O SR. LUIZ ANTONIO FLEURY (PTB-SP. Sem revisão do orador.)

- Sr. Presidente; Sr. Presidente do Superior Tribunal de Justiça, Ministro Nilson Naves; Sr. Ministro Miro Teixeira, Srs. Antônio Carlos Drummond, Evandro Guimarães, João Roberto Marinho, Sras. e Srs. Deputados, minhas senhoras e meus senhores, agradeço à Liderança do meu partido, na pessoa do Deputado Roberto Jefferson, por ter-me concedido a honra de fazer a saudação, em nome do Partido Trabalhista Brasileiro, à família do querido Roberto Marinho.
Já se falou aqui do empreendedor Roberto Marinho, da sua capacidade de, aos 60 anos de idade, formar a maior rede de televisão do País. Já se disse que ele, aos 26 anos de idade, assumiu o comando da redação do jornal O Globo; aos 40 anos, tendo vislumbrado a importância do rádio, criou a Rádio Globo; e, aos 73 anos, criou a Fundação Roberto Marinho. Já se falou do Roberto Marinho esportista: do cavaleiro que aos 71 anos voltou a competir; do mergulhador, do amor que ele tinha pelo mar e dos dias que passava na sua casa em Angra dos Reis contemplando as belezas da natureza. Já se falou do intelectual, do colecionador de artes, do empreendedor que, no seu aniversário de 90 anos, falava dos planos de construir nova sede da Rede Globo em São Paulo, de adquirir um jornal em São Paulo, de fazer o PROJAC, o que realizou. Enfim, já se falou da grande figura pública que foi Roberto Marinho.
Permitam-me, neste instante, falar um pouco do amigo Roberto Marinho, homem que sempre foi amigo dos seus amigos. Recordo-me de 1990, quando pela primeira vez estive em um jantar em sua casa, e de 1992, quando fui Governador de São Paulo, oportunidade em que tive a honra de recebê-lo para o Festival de Inverno de Campos do Jordão, em cuja abertura ele foi recebido com palmas, e depois, no jantar que se seguiu à apresentação da Orquestra Sinfônica de São Paulo, disse não saber ser tão admirado pelos brasileiros de São Paulo. NNaquela noite, meu caro Dr. João Roberto Marinho - meus filhos adolescentes escutaram com admiração as palavras de um homem que impressionava não apenas os mais velhos, os adultos, mas que cativava todos aqueles que com ele conviviam -, já cansados de um dia e uma noite extenuantes, quando pensávamos em nos recolher, ele, no auge da sua juventude - sempre foi um homem jovem -, continuava a nos contar passagens da sua vida, que na verdade refletiam a própria história do País.
Recordo-me, da sua posse na Academia Brasileira de Letras, em 1993, em que tive a honra de estar presente. Sua alegria por estar ali fazia um contraste com sua modéstia, porque se dizia apenas um jornalista. Mal sabia ele que do título de imortal conferido aos membros da Academia Brasileira de Letras ele não precisava, porque todo o Brasil já lhe havia concedido há muito tempo.
Em 1994, participei do seu aniversário de 90 anos. Ali, mais uma vez, senti a grandeza e principalmente a amizade silenciosa de Roberto Marinho. Isso foi em dezembro. Eu já estava caminhando para o final do meu mandato. Já havia um Presidente da República eleito; já havia uma série de Governadores eleitos. No entanto, ele fez questão de me honrar com um lugar à sua mesa e de colocar minha esposa ao seu lado. Foi um gesto de amizade, de quem não era homem que se apegasse ao poder, mas que procurava prestigiar seus amigos - e o fazia com sinceridade.
Roberto Marinho foi um educador, acima de tudo. Foi empresário, esportista, intelectual.
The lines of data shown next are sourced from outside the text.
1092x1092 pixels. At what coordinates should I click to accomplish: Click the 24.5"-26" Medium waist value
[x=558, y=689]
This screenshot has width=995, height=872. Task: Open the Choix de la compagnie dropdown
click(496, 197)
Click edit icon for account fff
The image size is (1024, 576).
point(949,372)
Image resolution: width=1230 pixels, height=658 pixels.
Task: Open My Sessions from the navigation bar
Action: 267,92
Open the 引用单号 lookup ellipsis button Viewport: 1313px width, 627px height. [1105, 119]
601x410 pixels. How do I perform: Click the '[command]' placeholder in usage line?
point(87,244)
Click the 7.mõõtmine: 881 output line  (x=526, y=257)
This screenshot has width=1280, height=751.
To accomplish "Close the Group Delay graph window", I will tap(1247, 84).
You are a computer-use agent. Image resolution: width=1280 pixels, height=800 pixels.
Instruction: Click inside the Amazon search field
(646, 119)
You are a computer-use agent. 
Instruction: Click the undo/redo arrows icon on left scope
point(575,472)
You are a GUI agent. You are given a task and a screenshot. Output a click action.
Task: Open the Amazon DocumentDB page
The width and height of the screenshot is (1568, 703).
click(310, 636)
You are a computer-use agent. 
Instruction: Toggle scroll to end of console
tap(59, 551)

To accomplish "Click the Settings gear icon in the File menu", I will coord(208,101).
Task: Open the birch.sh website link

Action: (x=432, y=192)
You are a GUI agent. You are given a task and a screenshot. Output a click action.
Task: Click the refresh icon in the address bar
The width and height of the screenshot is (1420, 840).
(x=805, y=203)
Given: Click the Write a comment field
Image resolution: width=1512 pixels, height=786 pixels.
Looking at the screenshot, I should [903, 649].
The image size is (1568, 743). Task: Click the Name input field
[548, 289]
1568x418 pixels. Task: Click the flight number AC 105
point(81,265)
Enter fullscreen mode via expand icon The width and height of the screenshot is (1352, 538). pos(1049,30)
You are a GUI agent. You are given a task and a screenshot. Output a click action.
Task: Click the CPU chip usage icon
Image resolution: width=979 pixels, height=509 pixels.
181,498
Mas se eu pudesse defini-lo em uma única palavra, diria que Roberto Marinho foi um homem profundamente apaixonado; apaixonado pela sua família, por seus filhos e netos, por Dona Lily, seu amor no final da vida, por este País a que dedicou tanto esforço, inteligência e capacidade. Homem espirituoso, sincero, fascinante no trato pessoal, mas principalmente apaixonado. Jovem de espírito. Eu ousaria dizer que o dia 6 de agosto de 2003 levou à morte um homem profundamente jovem nos seus 98 anos de idade. Roberto Marinho nunca envelheceu, porque suas idéias estavam sempre adiante do seu tempo.
Desejo, neste momento, dizer que todos sentimos muito sua ausência física, já que estará sempre presente na história do Brasil.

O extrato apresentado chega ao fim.